Bitcoin might be oversold

Bitcoin might be oversold

Earlier this week, a discouraging retracement in the Bitcoin (BTC) market sent the price under $40,000 for the first time after September 2021.

Many analysts expected the downfall to persist toward the $30,000 to $35,000 range. However, the price recycled $40,000 as support furthermore, and on Wednesday, BTC made a sharp move past $44,000. This renewed hopes that the $40,000 level is, possibly, where Bitcoin may bottom out before continuing its action higher in 2022.

Jurrien Timmer, the director of global macro at Fidelity Investments, named $40,000 a “pivotal support”. He remarked that Bitcoin has become “technically oversold” near the level. It may amount to a rebound in the short term.

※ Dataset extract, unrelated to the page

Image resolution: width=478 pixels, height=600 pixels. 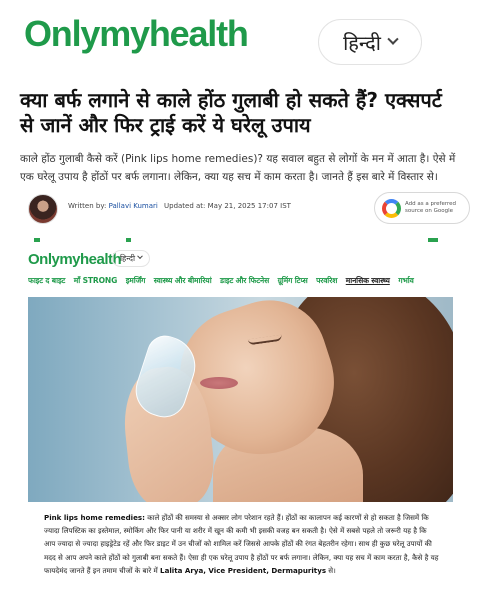 What do you see at coordinates (128, 258) in the screenshot?
I see `embed-language-label: हिन्दी` at bounding box center [128, 258].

Timmer’s bullish outlook was at the heart of three catalysts: a Stochastic RSI, the so-called S-curve model, and a ratiometric of Bitcoin to gold.

 

A Noticeable Bounce in Bitcoin’s Stochastic RSI

In detail, the Stochastic RSI is a momentum indicator that corresponds to an asset’s closing price with its high-low range over a distinctive period. The indicator oscillates between 0 and 100. The area outside 80 is signaling “overbought” and under 20 alerting on “oversold” conditions.

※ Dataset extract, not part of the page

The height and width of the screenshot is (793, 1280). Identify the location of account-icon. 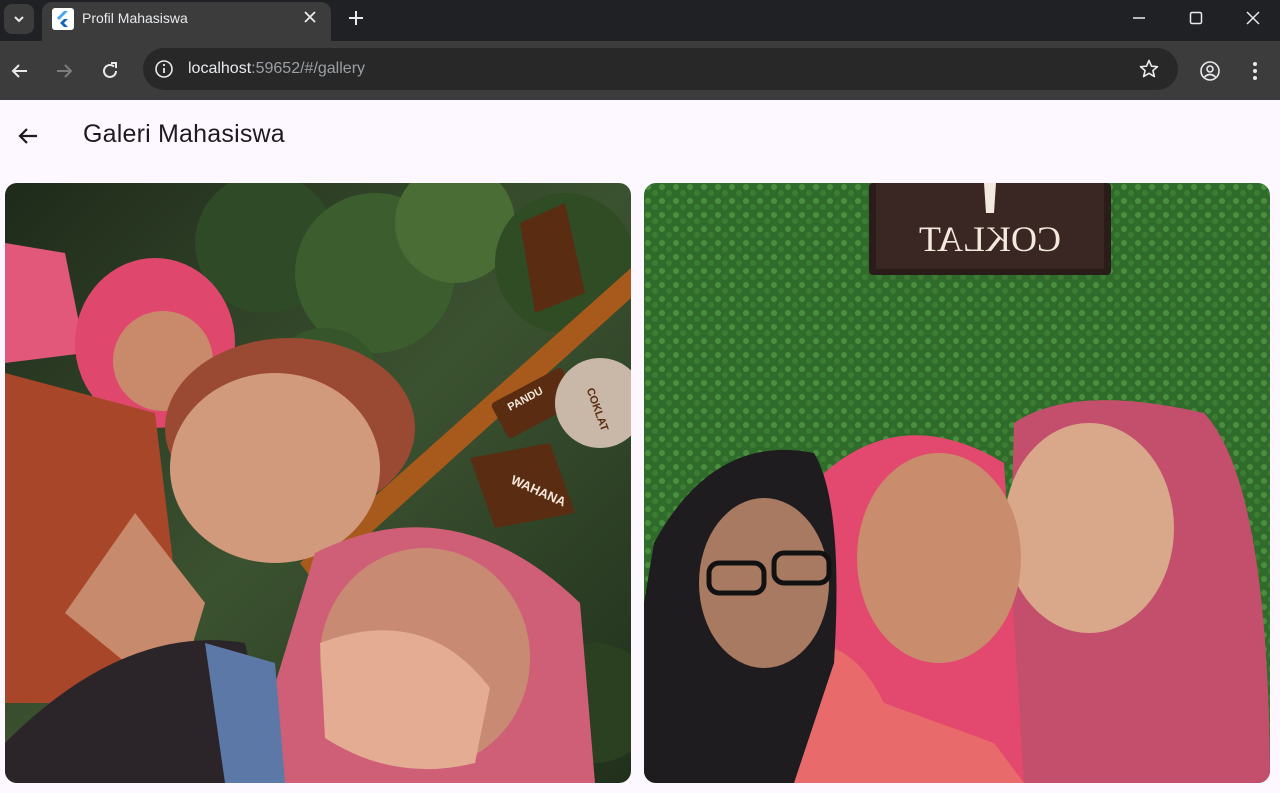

The indicator assists traders in smudging trend reversals by tracking the relationship between its high-low range (%K). And the moving average of the same high-low range (%D). So, the market produces a buy signal if the %K wave strikes the %D wave from beneath in the oversold territory.

Besides, it returns a sell signal if the %K line crosses the %D line above in the overbought territory.

As Timmer notes, Bitcoin’s %K wave has been increasing beyond the %D wave. It signaled a buy trend just as the price maintained support above $40,000.